Theeranat Rujimethapass, president of TISCO Asset Management Co, said the SSF was a new product of the Finance Ministry in promoting long-term investment among the middle and low income groups.
“It would not lead to a sudden inflows of fund into the market, it would take time as it is not attractive as LTF,” he said.
Under the SSF, investors must hold their investment units for up to 10 years, compared with 5 years for LTF. Investment in SSF is limited at Bt200,000 a year while the investment limit in LTF was set at Bt500,000.
Young investors may prefer SSF as there is no minimum requirement, nor is annual investment required. Those who invested in retirement mutual fund(RMF) may migrate to SSF, he said.
Investment conditions and tax incentives for RMF and SSF do not differ significantly, those who do not want to make an annual investment would prefer SSF, he added.
The Finance Ministry has revised tax incentives for RMF, limiting total tax deduction to no more than Bt500,000 a year including the tax incentives of SSF and other pensions.

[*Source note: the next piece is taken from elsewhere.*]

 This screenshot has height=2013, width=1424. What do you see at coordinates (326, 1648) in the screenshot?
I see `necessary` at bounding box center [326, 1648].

Total tax deduction under the old schemes was capped at Bt1 million.
Kobsidthi Silpachai, head of capital markets research at Kasikornbank said most people would still invest in the new fund since there is not a lot of tax shields available, adding that" people will take whatever tax shield they can get their hands on”.
Analysts at the Stock Exchange of Thailand(SET) said they will calculate the impact of SSF and release the findings.
Earlier, Pakorn Peetathawatchai, president of SET, voiced concerns over liquidity if investors had to hold the investment for up to 10 years.